Work required: Using the records that appear below, write out exactly the lines from the one with "914x424 pixels. How" through the one with "Given: Increase Frequency value with up arrow", keeping both end lines.

::: Data supplied

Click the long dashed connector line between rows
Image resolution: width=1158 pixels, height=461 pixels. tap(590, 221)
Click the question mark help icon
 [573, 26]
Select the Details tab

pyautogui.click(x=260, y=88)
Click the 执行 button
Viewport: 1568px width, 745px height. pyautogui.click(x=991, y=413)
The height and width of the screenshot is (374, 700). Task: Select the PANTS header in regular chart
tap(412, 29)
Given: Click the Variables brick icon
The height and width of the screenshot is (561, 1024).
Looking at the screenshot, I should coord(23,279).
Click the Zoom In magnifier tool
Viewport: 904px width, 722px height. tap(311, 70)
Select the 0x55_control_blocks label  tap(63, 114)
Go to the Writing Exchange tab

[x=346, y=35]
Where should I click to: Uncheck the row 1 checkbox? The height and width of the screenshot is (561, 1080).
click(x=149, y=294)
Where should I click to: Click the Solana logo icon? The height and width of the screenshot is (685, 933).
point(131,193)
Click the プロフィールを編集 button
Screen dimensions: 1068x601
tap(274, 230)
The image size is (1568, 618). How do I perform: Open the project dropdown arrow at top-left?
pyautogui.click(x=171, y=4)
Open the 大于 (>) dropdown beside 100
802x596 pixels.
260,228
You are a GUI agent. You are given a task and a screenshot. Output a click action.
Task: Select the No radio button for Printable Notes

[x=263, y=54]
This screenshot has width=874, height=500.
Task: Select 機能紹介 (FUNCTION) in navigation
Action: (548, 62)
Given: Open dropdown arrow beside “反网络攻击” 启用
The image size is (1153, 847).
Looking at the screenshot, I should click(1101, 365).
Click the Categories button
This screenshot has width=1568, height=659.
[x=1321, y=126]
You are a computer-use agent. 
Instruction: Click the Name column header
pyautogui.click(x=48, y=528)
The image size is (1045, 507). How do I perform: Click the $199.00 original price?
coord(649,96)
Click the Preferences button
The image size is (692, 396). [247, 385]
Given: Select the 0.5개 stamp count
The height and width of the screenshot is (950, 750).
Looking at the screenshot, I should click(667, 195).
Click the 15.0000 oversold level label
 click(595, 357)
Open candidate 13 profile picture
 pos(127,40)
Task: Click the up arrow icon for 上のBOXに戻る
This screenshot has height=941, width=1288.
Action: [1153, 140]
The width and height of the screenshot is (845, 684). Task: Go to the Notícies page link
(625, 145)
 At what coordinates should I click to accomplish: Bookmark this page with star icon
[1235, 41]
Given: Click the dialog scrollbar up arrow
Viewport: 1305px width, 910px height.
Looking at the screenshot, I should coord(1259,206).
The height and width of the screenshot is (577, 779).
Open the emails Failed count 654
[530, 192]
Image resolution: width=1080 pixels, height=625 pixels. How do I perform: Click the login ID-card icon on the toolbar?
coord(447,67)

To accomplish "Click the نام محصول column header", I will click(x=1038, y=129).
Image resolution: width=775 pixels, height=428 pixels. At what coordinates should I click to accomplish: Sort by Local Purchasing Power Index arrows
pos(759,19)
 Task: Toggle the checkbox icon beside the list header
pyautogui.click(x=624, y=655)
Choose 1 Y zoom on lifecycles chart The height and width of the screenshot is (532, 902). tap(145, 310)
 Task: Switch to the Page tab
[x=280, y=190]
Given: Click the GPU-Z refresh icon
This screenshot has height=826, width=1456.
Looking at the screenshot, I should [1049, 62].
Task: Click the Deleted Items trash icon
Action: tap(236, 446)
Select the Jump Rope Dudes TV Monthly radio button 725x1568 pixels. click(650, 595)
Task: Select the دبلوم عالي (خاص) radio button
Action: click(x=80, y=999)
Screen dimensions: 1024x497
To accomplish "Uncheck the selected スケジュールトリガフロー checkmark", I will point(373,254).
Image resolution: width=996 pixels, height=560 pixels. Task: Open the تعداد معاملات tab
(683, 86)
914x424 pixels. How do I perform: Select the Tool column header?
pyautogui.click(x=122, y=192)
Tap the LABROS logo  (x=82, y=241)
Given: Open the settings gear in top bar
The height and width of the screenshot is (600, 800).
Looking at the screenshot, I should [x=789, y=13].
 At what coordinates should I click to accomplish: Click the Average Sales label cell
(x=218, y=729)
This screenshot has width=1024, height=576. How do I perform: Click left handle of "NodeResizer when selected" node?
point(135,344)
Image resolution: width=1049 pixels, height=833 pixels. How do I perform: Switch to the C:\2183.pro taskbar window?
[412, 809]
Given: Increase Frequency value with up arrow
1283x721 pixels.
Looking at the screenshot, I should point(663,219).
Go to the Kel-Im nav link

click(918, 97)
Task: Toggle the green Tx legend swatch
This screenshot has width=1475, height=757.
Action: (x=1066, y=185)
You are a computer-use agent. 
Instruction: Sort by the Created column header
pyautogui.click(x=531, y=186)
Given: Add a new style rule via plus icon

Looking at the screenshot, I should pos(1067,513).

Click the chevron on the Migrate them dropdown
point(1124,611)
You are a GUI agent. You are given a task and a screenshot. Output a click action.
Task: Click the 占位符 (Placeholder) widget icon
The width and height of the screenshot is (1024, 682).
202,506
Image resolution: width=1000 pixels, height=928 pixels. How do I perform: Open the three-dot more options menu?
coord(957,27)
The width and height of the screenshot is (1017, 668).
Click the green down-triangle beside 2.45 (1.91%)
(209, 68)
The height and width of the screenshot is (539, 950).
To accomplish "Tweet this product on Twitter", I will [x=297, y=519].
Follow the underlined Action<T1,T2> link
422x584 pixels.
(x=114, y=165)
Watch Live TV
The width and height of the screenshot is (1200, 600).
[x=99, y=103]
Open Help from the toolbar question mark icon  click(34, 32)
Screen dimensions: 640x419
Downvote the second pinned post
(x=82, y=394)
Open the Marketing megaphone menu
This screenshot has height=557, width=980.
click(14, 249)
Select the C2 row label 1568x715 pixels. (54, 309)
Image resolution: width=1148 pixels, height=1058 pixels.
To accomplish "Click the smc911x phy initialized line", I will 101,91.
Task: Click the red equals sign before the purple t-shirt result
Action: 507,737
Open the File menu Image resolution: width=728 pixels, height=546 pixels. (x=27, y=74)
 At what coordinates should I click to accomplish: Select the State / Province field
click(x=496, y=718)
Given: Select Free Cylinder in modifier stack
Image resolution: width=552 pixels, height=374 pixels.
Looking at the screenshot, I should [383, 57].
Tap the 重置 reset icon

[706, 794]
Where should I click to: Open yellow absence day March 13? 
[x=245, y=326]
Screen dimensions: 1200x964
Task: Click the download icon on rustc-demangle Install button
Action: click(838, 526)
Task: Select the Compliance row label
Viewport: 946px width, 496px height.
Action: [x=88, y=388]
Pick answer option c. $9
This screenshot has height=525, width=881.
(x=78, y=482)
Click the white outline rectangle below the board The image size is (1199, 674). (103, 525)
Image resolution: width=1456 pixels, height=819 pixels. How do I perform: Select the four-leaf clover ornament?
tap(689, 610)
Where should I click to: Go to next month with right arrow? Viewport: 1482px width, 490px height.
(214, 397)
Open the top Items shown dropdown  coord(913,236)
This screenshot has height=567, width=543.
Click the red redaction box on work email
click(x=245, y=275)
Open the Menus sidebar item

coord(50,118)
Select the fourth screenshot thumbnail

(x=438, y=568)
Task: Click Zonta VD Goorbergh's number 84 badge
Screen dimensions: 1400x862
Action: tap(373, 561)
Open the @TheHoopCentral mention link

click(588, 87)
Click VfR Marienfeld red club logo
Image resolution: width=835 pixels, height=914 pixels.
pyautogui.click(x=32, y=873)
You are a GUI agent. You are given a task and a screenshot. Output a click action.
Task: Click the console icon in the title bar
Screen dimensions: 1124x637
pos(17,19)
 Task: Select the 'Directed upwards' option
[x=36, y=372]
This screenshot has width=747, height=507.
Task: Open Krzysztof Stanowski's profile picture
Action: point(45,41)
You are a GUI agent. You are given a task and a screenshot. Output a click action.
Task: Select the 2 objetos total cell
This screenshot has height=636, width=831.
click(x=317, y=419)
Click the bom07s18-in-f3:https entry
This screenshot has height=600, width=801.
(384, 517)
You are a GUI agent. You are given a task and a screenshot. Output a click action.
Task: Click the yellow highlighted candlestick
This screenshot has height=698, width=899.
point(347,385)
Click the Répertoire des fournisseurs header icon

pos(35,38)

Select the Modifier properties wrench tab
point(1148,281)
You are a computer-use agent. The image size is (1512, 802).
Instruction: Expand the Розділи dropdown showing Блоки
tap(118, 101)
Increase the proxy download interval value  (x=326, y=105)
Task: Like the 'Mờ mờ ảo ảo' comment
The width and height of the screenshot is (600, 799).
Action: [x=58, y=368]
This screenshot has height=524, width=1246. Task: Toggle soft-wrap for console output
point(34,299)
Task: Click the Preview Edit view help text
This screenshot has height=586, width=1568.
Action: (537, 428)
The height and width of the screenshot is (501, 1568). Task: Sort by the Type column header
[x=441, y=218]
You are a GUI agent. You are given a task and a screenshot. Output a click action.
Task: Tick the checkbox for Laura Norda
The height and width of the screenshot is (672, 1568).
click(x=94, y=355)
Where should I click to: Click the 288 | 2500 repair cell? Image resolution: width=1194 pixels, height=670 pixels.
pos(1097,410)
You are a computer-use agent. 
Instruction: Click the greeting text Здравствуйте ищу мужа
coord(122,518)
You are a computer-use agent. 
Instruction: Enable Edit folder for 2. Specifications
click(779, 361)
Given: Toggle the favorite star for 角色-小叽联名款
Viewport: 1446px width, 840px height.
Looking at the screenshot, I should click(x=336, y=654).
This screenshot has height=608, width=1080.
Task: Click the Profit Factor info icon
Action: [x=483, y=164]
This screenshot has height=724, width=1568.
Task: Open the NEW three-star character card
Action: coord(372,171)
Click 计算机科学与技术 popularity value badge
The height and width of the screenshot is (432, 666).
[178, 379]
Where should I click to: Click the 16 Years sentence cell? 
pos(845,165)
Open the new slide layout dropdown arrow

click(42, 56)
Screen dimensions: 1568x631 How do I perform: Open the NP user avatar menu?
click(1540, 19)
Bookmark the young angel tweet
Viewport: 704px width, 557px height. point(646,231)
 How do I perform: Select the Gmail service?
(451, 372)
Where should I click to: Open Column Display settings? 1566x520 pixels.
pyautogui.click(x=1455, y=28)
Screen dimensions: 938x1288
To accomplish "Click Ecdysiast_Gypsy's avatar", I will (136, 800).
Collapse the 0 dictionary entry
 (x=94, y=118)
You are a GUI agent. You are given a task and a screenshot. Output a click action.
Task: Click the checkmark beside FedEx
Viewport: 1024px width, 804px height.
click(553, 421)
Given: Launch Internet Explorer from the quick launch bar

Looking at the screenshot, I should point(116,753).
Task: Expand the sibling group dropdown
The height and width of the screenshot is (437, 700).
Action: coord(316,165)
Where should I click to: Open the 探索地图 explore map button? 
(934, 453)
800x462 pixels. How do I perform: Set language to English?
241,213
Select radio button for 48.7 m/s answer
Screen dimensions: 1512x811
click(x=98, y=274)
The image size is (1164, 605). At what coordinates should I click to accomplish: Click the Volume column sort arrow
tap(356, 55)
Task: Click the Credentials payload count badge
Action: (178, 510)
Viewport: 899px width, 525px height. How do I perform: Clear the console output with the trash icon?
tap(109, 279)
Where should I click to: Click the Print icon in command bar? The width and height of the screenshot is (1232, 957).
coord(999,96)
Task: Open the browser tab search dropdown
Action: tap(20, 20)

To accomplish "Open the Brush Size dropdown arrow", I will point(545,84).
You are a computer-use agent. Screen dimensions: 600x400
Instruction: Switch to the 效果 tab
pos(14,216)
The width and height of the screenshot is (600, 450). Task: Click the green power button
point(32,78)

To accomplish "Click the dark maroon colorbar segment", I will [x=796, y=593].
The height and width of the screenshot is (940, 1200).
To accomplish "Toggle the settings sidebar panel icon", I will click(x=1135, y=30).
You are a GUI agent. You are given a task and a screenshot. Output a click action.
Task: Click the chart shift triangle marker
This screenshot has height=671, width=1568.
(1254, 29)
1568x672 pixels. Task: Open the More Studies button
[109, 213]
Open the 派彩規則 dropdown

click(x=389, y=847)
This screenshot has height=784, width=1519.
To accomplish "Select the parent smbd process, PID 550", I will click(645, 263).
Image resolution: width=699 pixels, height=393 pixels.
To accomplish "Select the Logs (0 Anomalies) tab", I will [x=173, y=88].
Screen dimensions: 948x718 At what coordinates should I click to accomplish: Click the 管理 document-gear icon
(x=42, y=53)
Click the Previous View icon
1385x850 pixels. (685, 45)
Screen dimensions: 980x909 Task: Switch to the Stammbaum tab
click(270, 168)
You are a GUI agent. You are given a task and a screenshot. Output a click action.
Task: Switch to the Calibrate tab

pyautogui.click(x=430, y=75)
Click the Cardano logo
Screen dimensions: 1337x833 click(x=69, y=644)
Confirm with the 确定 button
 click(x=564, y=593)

::::::

Expected output:
914x424 pixels. How do I perform: Select the Tool column header?
pyautogui.click(x=122, y=192)
Tap the LABROS logo  (x=82, y=241)
Given: Open the settings gear in top bar
The height and width of the screenshot is (600, 800).
Looking at the screenshot, I should [x=789, y=13].
 At what coordinates should I click to accomplish: Click the Average Sales label cell
(x=218, y=729)
This screenshot has width=1024, height=576. How do I perform: Click left handle of "NodeResizer when selected" node?
point(135,344)
Image resolution: width=1049 pixels, height=833 pixels. How do I perform: Switch to the C:\2183.pro taskbar window?
[412, 809]
Given: Increase Frequency value with up arrow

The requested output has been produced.